Because the high-revving V10 is in the middle of the car, the car is extremely agile, and turns much quicker than a car with a front or rear-mounted engine.  Eddie Alterman, who had originally driven the Carrera GT at it’s debut in 2003, said “The Carrera GT is able to change direction very quickly, much like a race car.  It was beyond a super car.  It is what we call a hyper car.”

Randy Pobst, one of my favorite race car drivers (I had the opportunity to meet him at Mazda Raceway Laguna Seca, where I was invited to watch Randy drive around the track in a SRT Viper and Chevy Corvette ZR-1), coached the Fast and Furious crew for the second movie.  “Stability control is really good at correcting slides, keeping the car from getting out of shape.”  The Carrera GT doesn’t have stability control, so it has an unforgiving reputation.  He said that “Paul was by far the best driver — a natural car guy.”
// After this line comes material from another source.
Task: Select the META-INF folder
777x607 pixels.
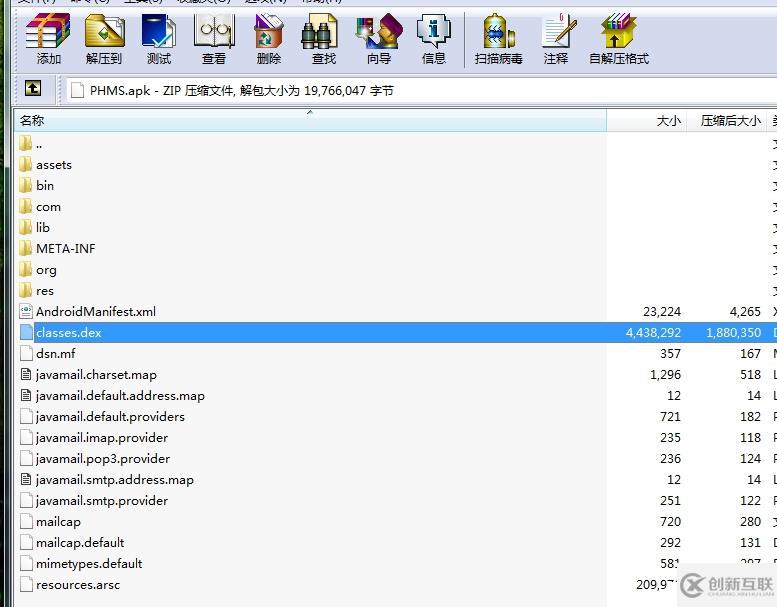Action: [x=65, y=248]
The Carrera GT has a steep learning curve.  It doesn’t have many electronic nannies to help correct drifts and slides.  It also delivers power at extremely high RPMs, as well as a manual transmission.  This means that you have to constantly rev the engine and blip the throttle to shift without stalling.  That’s not a problem on a racetrack, but it certainly is in day-to-day driving.

Since the Carrera GT was a failed racing program from the late 1990s, it was designed to crumple around the driver, and not injure the driver.  With Walker and Rodas’ case, they were probably going too fast for the car to save them.

Paul Walker was known as an extremely generous, loving, kind man who felt that everybody was his family, and that everybody deserved a second chance.  He was a gearhead from Day 1, and he amassed a car collection that anybody would be proud of.  Paul Walker, Sr. declined to comment on the status of the car collection.  He stated, “”Every now and then I’ll really break down. Talking really seems to help…there’s just such a tremendous amount of stories,” he shared. “I was just told that my son gave a marine a diamond ring to give to a gal he was going to marry. I never heard that story. He did stuff like that all the time.”

Paul Walker, Jr., you will be remembered as a cool-headed, kindly individual.  Your legacy will live on in the hearts and minds of every car and movie enthusiast, as well as your friends and family.  Your untimely death was extremely sad, but we will learn to cope.  I wish your family and friends well.  To those of you that knew Paul as a brother, friend, co-actor, or even a business acquaintance, my thoughts go out to you at this grief-stricken time.

Roger Rodas, you were a good friend to many, as well as a fellow petrolhead.  You will be remembered as a level-headed, caring individual, who had a head for saving the Earth, racing, business, and helping other people.  My thoughts go out to your friends, family, and those you helped.  You were considered a friend to many, including those you helped.